Negotiations over the US budget have continued to sway the market as the government tries to reach a deal to prevent the world's biggest economy falling off the fiscal cliff.
The troubles facing the superpower have done little to help the Eurozone which has reported a reduction in consumer sentiment in the face of rising unemployment.
The European Commission said Thursday its monthly survey revealed consumer confidence in the 17 nations sharing the euro was at 26.6 in December, a very low level by historical standards with the average going back to 1990 at minus 13.0.
Weak confidence saw consumers hold back or cut their spending which was down 1.3% in the three months to September compared to the same period in 2011.

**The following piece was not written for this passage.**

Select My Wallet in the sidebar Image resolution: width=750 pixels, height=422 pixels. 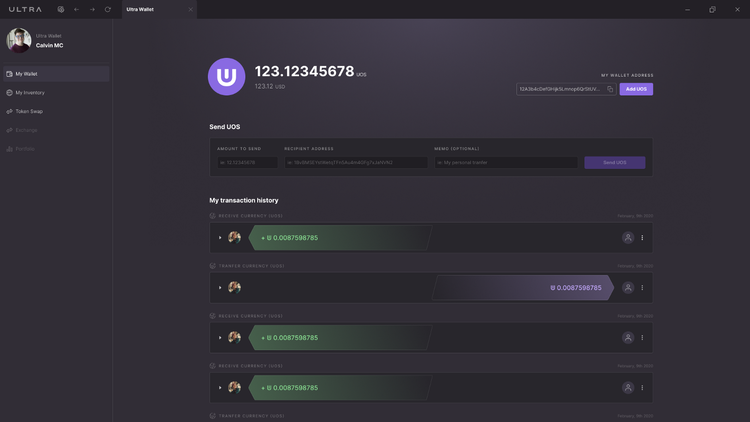[x=26, y=74]
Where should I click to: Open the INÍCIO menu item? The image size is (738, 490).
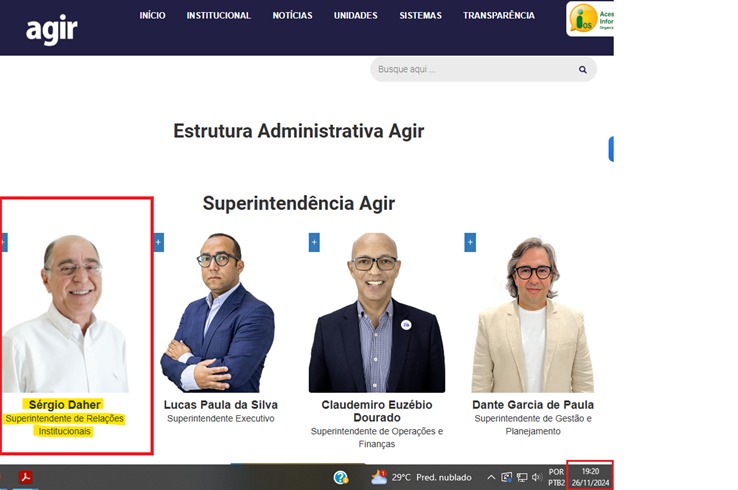tap(152, 16)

In an assessment of the European Union's financial sector, the International Monetary Fund said the 27-nations must complete the plan to create a banking union, improve stress testing of banks and separate bank and sovereign risk to overcome the sovereign debt and bank crisis.
"The crisis reveals that handling financial system problems at the national level has been costly, calling for a Europe-wide approach," preliminary conclusions of the IMF report said.

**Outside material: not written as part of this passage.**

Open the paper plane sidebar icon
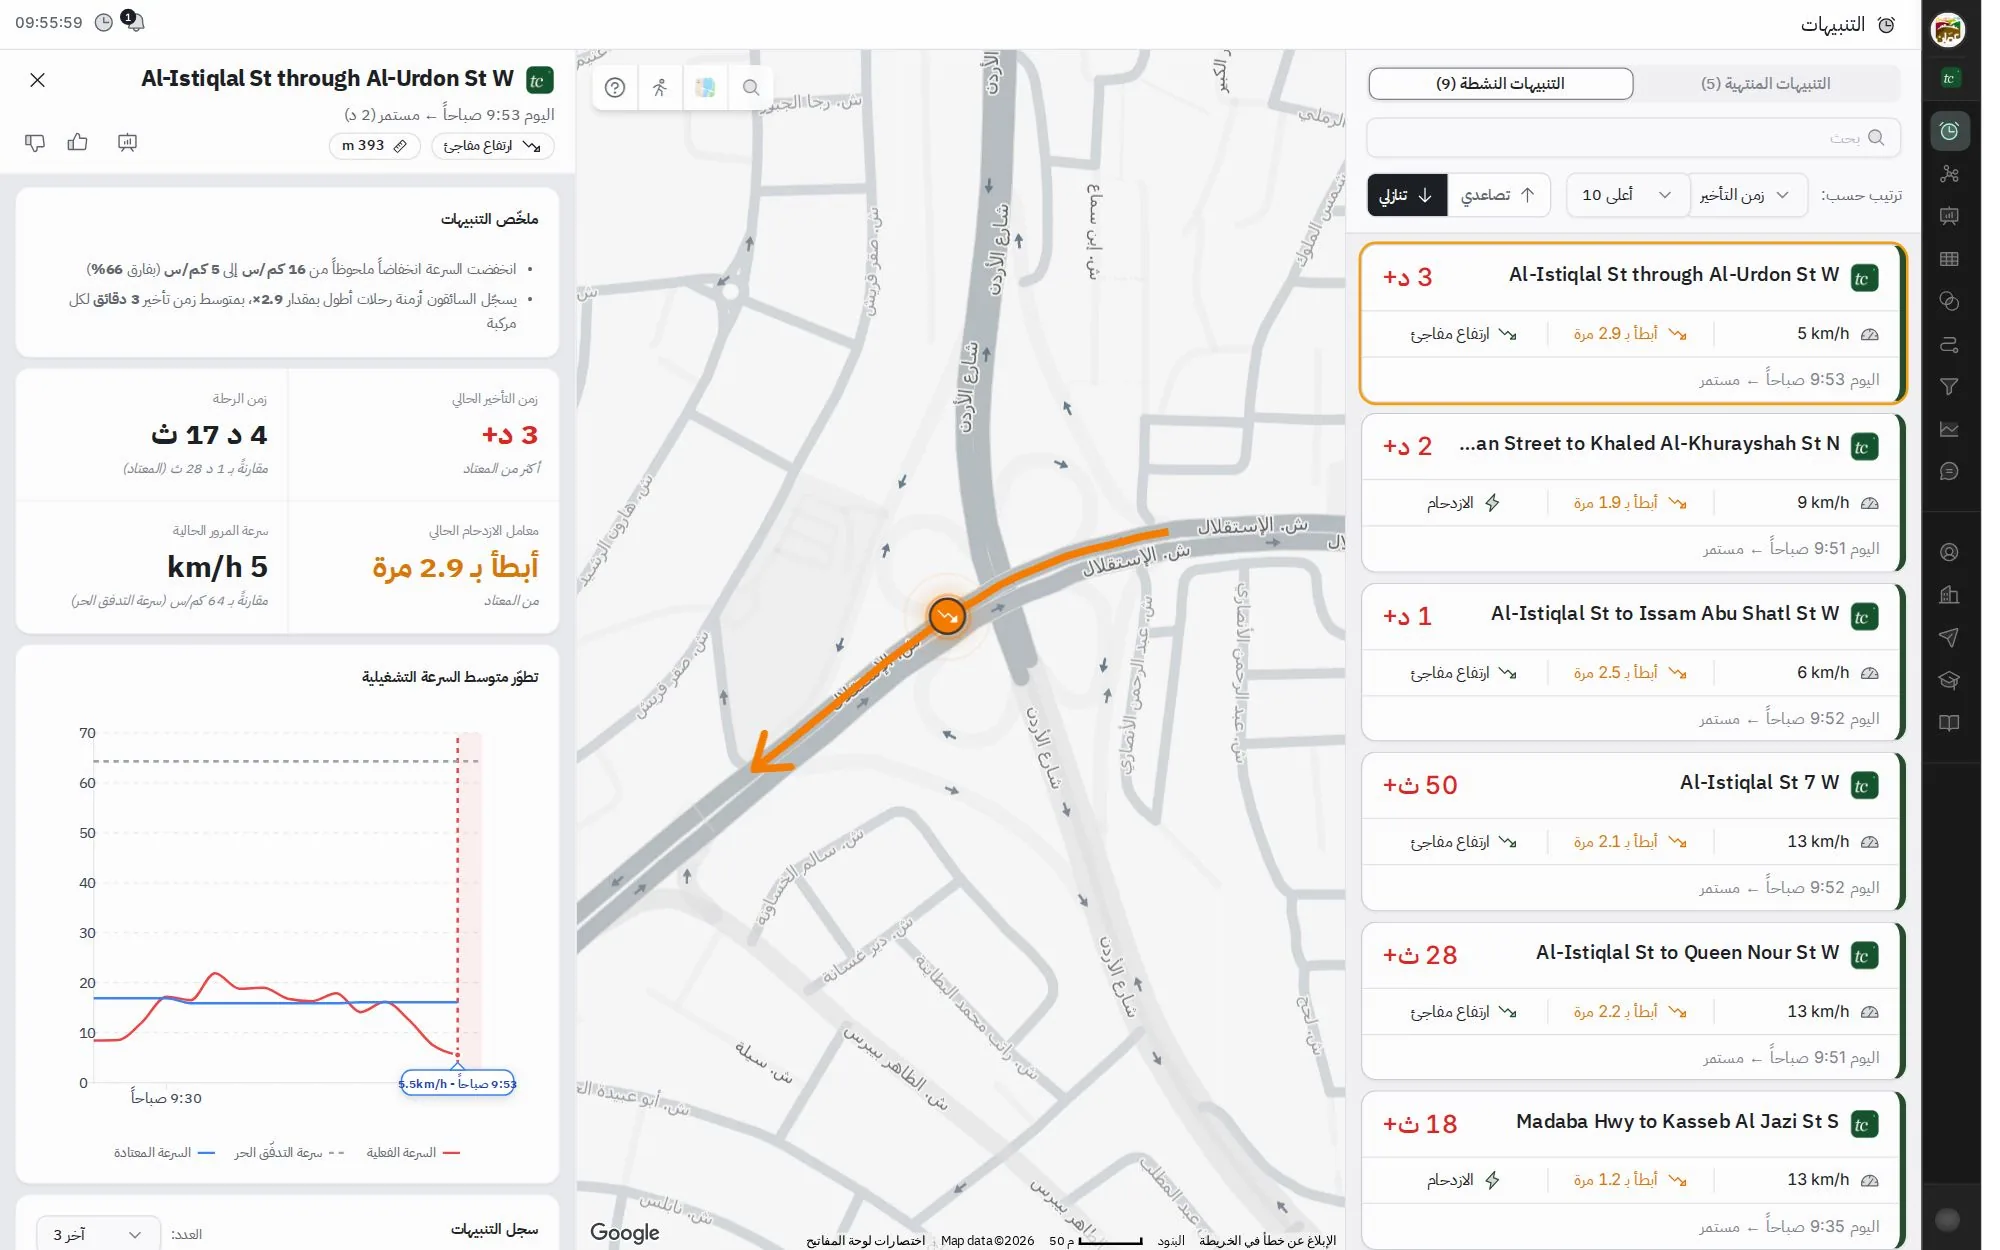This screenshot has width=2000, height=1250. 1949,638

Berlusconi says Italy could be forced to leave euro
Italy's ex-Prime Minister Silvio Berlusconi said the country may need to leave the euro if Germany refuses to allow the European Central Bank (ECB) to assist troubled economies.
Berlusconi said the ECB should become a lender of last resort for the currency bloc. He announced he would again lead his People of Freedom party (PDL) in a national election expected in February.
SBM Offshore takes hits on Norwegian platform
SBM Offshore climbed to its highest in nine months as it sought to settle the on-going dispute over the Yme platform developed for oil firms Talisman Energy and Lotos off the Norwegian coast.
The company said it will take charges of $629m to write down the troubled platform project and will issue new shares worth up to 20% of its capital.
UBS slipped as the Hong Kong Monetary Authority kicked off an investigation into possible Libor rigging by the bank - a day after the Swiss bank agreed to pay £940m to regulators for trying to manipulate the key rate.
Carnival Corporation reported a fall in full year revenues after what it called its most challenging year ever. Revenues for the year came in $15.4bn compared to $15.8bn for the prior year. The largest cruise company in the world blamed unfavourable changes in fuel prices and currency exchange rates for full year earnings 2012 dropping by $400m.
Euro falls against dollar
Front month Brent crude futures were lower by 0.245 dollars to the 110.090 dollar level.
The euro/dollar fell by 0.01% to the 1.3226 mark.